سلام و مرحبا


أقوم المسالك، مدوّنتكم لما وراء الأخبار السّياسيّة و كلّ ما يهمّ الشّأن العام.

Wednesday, October 10, 2012

Discourses on Freedom 1: Aging democracies

http://lifeexaminations.files.wordpress.com/2011/03/total-freedom.jpg

Freedom and human rights are ubiquitous themes in many contemporary societies. Humans have been very keen on writing and somehow enacting charters concerning human rights and basic "freedoms". Every regime that is considered a liberal democracy is based on a constitution guaranteeing these "inalienable" rights.
For many decades,possibly centuries, European revolutions have raged on to gain and establish the current model of state and of individual freedoms and human rights. The fundamental logic has been that there was situations of oppression deemed negative. Thus struggles had to be mounted in order to progress (the "progressive" kind of progress that is). If we take perfection to be unattainable though: Under these premises, there is no room for any feelings of contentment. That is to say there must be a continual struggle towards reaching ever increasing rights and freedoms. But that is clearly not the case. One can easily see that there is a stagnation in the advancement of liberties.
A considerable number of homo-sapiens of this age consider our era to be the peak of personal freedoms and rights. We are fond of the Idea that we are the humans with most rights and freedoms in the history of the specie.
However, there might even be a substantial danger in the reliance on such Ideas: that of regression. The recourse to laws to limit religious manifestation especially for Muslim women is a vivid sign. The minarets ban in Switzerland is also another case of institutional breaches and abandonment of rights that existed before. Weather one agrees with these policies or not is irrelevant: the fact that there is rights that exited and that are taken away is of monumental significance.
In the midst of this political democratic "stagnation", new found democracies are attempting to build their own democratic institutions and constitutions.
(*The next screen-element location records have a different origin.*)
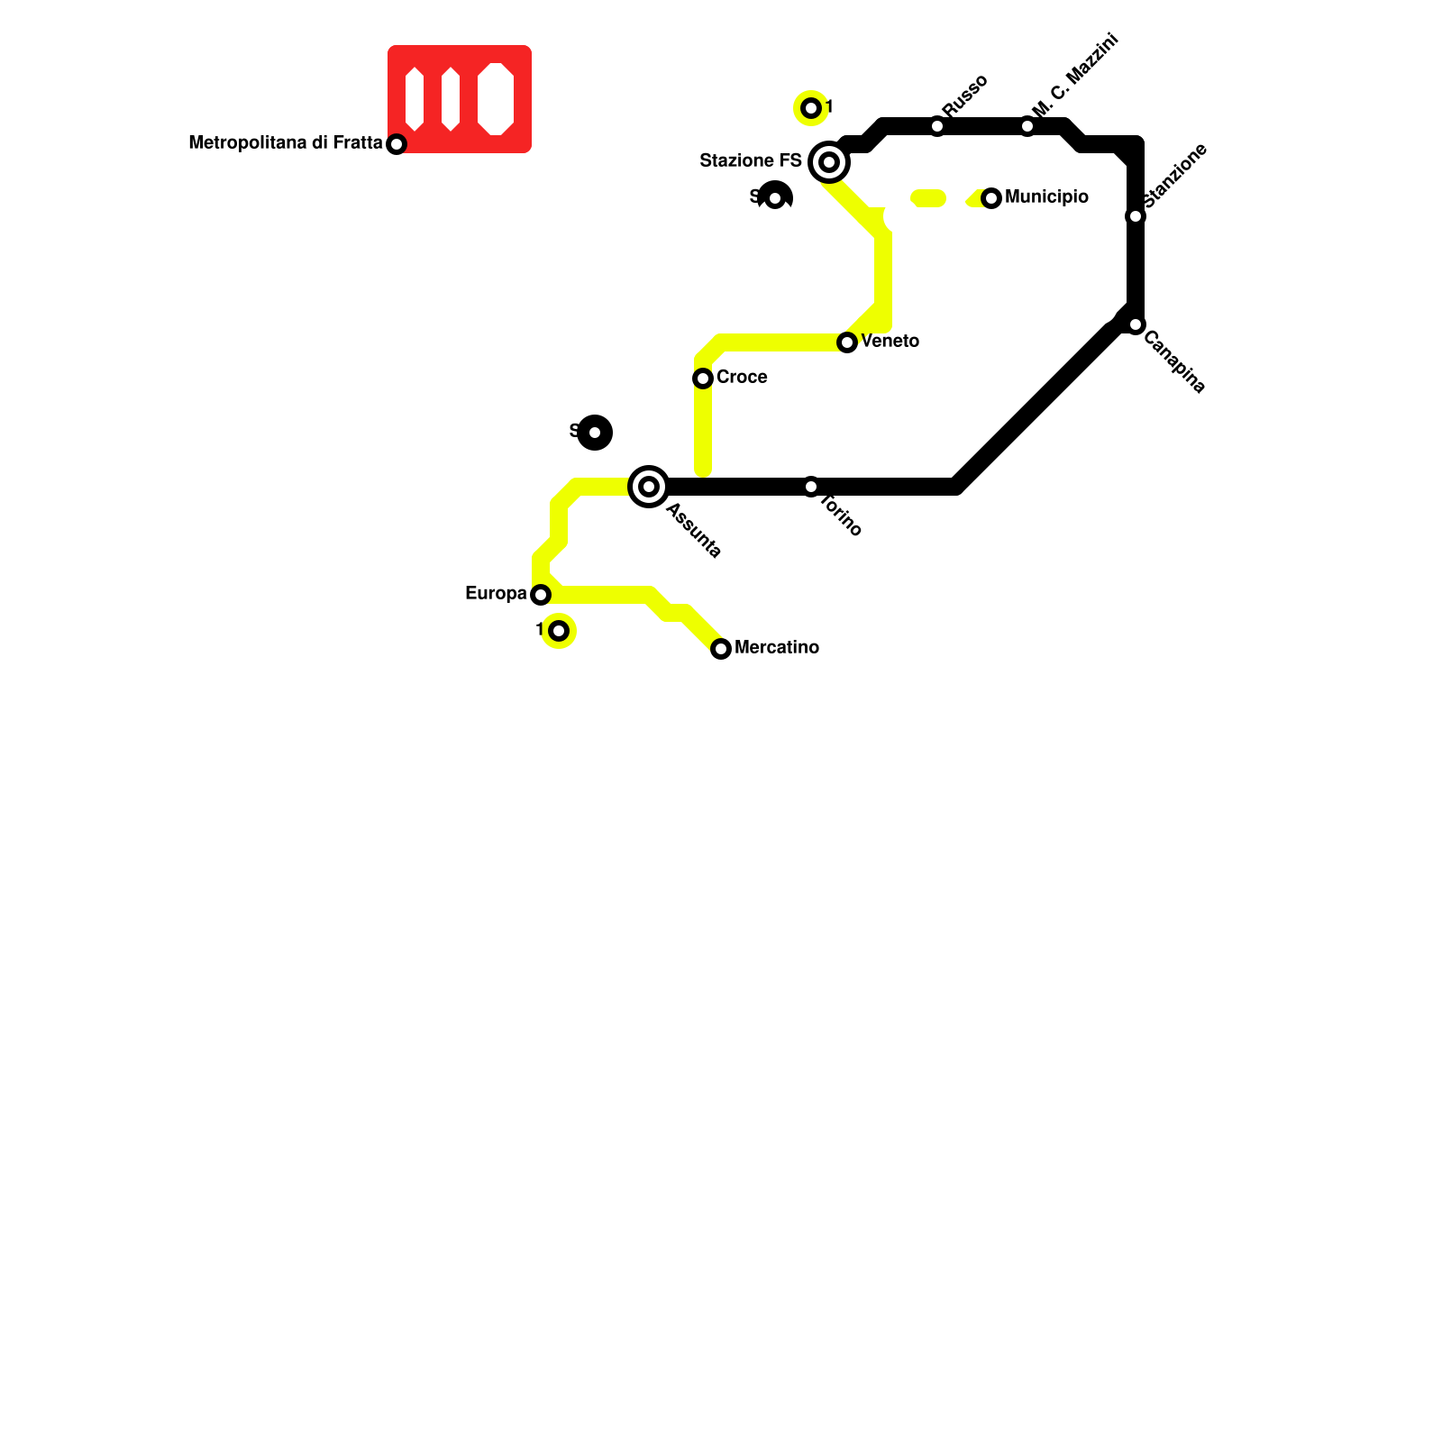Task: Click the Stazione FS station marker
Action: [829, 162]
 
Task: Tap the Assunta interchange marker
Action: [649, 487]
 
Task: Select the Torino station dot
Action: [811, 487]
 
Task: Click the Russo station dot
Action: [937, 126]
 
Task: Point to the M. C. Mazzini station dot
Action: [1027, 126]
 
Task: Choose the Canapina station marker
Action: [1136, 324]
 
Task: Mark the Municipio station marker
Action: [991, 198]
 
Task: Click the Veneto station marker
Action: [847, 342]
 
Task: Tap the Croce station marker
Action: [703, 379]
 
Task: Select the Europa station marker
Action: [541, 595]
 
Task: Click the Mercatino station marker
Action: [721, 649]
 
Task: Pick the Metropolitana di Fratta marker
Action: [397, 144]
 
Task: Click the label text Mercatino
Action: [777, 648]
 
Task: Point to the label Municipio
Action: [1046, 197]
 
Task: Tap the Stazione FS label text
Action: [751, 161]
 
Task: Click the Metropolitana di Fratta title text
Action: [285, 143]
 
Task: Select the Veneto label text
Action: [890, 342]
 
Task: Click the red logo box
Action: [460, 99]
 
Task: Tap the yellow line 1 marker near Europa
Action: [559, 631]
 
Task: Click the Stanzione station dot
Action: [1136, 216]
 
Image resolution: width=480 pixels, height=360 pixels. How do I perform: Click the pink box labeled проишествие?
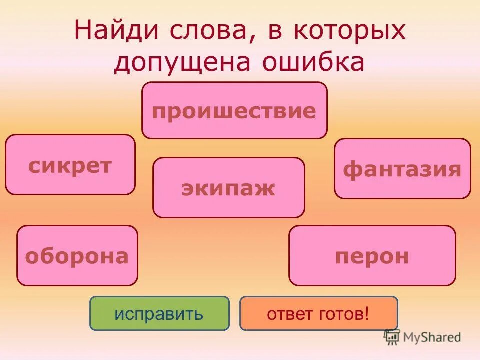[x=234, y=110]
Namely in Egypt and in Tunisia. The consensus in the two nations is the adaption of classical democratic popular based political regimes. There might be attempts at some fixes here and there, but these remain adaptational rather than radical or new. Along with the democratic liberal model, the revolutionary nations are also going to acquire the flaws of the "aging" system... Because of this course, on the short and medium run, the Arab revolutions will not yield any immediate political advancements for humanity.
As a way of conclusion, considering this stagnation and aging phenomenons in our political systems is vital. For they need a constant state of alert and attention to preserve the benefits they have brought about already. As for the advancement and attainment of further benefits there is not yet a clear emerging vanguard new model. We can try to start envisioning that model but the priority is mostly for pumping new blood into our current, aging liberal democracies.